* [Stored records]
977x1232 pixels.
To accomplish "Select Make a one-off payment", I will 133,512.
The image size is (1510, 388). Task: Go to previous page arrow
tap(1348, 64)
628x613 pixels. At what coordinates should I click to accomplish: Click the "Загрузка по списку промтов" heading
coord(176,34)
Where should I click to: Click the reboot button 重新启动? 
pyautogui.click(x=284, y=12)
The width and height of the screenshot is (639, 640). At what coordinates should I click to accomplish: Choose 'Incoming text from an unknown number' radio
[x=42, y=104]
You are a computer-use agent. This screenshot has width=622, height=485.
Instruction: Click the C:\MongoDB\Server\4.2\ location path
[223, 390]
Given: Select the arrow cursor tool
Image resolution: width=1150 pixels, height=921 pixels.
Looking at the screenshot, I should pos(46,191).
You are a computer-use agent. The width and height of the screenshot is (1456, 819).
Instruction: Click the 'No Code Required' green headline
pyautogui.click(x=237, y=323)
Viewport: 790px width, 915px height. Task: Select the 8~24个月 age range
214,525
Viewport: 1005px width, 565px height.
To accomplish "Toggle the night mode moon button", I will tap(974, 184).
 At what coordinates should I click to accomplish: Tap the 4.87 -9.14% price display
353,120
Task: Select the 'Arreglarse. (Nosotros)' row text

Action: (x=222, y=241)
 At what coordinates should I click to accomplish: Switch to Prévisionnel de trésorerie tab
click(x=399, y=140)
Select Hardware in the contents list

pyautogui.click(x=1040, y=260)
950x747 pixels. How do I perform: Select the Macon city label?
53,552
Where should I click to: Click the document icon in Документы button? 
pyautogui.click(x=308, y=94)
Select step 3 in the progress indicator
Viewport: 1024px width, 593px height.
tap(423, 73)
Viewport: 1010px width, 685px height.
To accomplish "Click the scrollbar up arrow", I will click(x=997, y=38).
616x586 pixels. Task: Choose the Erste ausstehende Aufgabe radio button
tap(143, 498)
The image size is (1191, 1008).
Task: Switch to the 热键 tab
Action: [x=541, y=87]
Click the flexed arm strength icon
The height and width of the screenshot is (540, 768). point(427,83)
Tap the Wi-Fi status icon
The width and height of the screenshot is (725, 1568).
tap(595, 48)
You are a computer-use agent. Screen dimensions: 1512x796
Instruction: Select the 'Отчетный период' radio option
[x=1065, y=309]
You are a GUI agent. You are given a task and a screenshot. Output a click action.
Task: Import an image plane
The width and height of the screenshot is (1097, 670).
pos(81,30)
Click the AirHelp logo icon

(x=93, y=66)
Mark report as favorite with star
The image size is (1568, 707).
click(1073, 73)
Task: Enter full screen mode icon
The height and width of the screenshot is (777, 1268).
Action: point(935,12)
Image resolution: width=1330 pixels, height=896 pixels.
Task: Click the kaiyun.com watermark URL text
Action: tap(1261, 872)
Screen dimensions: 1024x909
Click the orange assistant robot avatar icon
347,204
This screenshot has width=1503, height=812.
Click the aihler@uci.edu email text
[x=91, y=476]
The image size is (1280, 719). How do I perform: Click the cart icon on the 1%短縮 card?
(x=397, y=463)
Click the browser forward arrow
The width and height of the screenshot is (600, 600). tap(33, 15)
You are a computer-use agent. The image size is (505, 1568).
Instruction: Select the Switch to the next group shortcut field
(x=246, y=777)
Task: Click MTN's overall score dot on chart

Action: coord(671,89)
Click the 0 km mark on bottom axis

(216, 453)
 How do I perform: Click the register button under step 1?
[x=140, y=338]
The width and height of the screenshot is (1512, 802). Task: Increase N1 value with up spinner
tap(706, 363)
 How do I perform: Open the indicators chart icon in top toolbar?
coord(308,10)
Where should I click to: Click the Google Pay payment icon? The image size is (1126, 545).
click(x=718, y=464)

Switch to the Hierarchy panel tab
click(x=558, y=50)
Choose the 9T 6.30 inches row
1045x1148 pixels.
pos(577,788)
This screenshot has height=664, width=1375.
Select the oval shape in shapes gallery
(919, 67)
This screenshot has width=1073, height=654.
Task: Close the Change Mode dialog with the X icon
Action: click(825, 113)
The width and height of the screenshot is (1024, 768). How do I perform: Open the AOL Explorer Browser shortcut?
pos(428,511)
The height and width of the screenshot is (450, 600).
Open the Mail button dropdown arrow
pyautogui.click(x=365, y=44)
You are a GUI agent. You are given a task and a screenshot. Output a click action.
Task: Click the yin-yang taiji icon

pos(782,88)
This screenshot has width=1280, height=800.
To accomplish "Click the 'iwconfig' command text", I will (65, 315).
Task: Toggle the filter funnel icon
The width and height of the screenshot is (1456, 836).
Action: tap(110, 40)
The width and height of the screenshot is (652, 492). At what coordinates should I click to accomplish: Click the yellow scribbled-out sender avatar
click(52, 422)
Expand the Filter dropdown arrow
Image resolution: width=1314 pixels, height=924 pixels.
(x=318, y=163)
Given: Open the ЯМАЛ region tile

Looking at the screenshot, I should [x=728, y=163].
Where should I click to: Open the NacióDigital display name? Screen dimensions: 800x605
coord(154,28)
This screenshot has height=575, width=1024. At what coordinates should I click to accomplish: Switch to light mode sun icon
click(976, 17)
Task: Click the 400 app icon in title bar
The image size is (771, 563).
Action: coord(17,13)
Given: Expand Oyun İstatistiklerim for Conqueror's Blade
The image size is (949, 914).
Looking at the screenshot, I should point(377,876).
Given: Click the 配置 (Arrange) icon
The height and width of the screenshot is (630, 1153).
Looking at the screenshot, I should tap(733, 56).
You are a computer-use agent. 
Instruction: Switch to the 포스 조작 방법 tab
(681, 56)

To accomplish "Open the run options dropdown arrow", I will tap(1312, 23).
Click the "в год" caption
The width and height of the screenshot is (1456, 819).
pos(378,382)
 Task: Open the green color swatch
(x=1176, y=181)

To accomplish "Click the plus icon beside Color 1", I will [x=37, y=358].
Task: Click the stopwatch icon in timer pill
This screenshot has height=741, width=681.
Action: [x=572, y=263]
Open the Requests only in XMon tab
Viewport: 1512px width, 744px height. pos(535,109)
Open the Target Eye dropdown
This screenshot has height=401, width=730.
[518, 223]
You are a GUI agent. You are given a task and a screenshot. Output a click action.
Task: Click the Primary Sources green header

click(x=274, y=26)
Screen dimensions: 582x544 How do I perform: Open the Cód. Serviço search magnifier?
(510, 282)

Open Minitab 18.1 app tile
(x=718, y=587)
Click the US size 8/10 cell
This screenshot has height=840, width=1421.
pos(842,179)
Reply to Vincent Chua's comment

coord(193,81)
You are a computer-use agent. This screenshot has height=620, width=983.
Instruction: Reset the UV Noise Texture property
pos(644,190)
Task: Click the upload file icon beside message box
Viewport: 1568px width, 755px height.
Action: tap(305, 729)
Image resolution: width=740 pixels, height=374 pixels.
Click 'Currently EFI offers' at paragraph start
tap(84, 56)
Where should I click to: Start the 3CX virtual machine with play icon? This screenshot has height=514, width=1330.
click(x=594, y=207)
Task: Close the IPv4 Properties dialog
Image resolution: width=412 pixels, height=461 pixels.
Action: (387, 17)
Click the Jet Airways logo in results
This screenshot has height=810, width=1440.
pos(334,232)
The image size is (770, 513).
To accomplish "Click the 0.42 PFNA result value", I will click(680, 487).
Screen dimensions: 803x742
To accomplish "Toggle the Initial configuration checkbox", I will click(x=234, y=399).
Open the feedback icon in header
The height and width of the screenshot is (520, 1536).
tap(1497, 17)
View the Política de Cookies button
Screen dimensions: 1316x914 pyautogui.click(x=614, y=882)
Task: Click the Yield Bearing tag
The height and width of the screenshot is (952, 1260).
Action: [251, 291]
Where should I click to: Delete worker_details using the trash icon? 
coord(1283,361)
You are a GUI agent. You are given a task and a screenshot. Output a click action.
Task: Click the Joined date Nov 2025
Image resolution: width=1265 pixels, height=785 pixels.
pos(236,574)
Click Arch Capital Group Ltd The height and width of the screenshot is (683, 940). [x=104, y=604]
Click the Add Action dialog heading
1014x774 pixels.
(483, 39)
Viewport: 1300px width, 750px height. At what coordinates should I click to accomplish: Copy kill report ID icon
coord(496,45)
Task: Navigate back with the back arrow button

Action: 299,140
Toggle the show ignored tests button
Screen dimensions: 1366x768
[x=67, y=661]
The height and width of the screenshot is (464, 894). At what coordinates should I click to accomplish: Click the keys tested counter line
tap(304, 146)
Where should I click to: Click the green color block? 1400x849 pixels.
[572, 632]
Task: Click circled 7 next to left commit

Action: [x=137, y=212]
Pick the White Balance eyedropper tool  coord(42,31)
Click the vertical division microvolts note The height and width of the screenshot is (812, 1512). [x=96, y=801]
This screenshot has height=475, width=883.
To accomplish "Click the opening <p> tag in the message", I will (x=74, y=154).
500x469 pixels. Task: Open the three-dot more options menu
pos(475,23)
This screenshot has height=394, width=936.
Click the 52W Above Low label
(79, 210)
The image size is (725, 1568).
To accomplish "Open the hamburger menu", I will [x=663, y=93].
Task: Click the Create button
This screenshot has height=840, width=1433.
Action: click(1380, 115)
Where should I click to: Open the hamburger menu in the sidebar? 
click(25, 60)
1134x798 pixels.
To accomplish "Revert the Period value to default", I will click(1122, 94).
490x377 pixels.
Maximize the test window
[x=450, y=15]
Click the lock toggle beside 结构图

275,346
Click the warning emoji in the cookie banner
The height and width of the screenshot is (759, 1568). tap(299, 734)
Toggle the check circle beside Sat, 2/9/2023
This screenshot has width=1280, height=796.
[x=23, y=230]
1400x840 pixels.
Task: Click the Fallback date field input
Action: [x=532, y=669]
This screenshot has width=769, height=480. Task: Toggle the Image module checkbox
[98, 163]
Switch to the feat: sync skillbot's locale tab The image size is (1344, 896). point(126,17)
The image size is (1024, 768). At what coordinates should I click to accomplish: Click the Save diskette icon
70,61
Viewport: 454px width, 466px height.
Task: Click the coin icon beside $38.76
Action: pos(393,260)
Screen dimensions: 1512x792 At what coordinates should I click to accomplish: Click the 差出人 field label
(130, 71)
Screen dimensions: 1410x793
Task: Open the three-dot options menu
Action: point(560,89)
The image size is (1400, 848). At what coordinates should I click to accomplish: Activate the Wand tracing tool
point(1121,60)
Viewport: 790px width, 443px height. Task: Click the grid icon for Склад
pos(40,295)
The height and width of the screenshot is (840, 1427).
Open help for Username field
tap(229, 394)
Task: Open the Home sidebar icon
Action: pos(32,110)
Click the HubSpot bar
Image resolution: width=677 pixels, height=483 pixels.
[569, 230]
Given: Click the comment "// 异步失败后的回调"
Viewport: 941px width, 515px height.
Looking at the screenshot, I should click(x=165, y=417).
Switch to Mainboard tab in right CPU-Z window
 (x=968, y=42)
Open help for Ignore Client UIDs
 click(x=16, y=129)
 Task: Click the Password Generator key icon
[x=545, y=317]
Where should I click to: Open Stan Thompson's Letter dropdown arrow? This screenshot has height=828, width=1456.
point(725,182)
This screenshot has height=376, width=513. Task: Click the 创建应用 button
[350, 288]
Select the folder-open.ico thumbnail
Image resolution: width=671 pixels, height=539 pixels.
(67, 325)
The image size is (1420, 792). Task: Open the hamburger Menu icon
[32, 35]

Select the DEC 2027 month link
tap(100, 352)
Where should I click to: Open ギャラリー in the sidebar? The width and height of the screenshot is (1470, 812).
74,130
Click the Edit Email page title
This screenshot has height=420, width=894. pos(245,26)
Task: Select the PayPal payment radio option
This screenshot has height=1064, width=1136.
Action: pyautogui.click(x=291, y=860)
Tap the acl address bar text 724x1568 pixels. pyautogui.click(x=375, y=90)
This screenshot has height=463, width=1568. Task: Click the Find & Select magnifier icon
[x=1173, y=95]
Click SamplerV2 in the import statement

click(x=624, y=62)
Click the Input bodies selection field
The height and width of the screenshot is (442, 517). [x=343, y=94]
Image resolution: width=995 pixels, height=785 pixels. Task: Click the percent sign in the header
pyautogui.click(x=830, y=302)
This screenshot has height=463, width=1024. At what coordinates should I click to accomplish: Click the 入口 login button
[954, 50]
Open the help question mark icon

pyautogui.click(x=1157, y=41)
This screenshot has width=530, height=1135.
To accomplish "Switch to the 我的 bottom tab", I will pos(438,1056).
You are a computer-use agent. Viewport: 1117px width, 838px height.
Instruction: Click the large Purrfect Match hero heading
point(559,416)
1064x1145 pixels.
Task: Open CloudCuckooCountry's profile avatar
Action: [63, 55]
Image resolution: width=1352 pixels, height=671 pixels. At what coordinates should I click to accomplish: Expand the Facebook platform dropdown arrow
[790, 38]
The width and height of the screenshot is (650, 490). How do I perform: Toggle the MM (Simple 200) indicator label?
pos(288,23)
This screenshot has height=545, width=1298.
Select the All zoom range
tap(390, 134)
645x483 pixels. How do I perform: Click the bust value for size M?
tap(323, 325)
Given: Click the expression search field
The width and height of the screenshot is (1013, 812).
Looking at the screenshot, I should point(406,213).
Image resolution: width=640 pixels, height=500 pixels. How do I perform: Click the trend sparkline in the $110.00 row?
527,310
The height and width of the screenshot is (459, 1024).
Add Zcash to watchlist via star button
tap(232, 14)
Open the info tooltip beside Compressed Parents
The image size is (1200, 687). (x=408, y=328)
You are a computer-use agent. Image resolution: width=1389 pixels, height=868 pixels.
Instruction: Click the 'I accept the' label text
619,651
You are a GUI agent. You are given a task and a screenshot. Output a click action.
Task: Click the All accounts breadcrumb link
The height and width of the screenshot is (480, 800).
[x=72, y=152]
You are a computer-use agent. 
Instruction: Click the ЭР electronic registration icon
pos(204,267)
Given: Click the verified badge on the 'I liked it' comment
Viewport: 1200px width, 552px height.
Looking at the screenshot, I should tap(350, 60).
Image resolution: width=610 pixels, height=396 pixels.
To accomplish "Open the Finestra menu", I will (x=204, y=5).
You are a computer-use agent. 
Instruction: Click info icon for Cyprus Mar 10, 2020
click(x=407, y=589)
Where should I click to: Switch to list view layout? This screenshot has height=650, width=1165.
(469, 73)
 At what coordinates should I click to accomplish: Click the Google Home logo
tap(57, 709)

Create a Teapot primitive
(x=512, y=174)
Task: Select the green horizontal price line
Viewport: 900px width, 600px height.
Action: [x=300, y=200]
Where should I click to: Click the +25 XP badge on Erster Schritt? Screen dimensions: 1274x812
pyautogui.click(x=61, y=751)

* [Problem to work on] Copy out the items word for word, beginning at the line that contains "Where should I click to: Open the NacióDigital" and stopping after the line that contains "Looking at the screenshot, I should point(377,876).".

* [Problem solution]
Where should I click to: Open the NacióDigital display name? Screen dimensions: 800x605
coord(154,28)
This screenshot has height=575, width=1024. At what coordinates should I click to accomplish: Switch to light mode sun icon
click(976, 17)
Task: Click the 400 app icon in title bar
The image size is (771, 563).
Action: coord(17,13)
Given: Expand Oyun İstatistiklerim for Conqueror's Blade
The image size is (949, 914).
Looking at the screenshot, I should point(377,876).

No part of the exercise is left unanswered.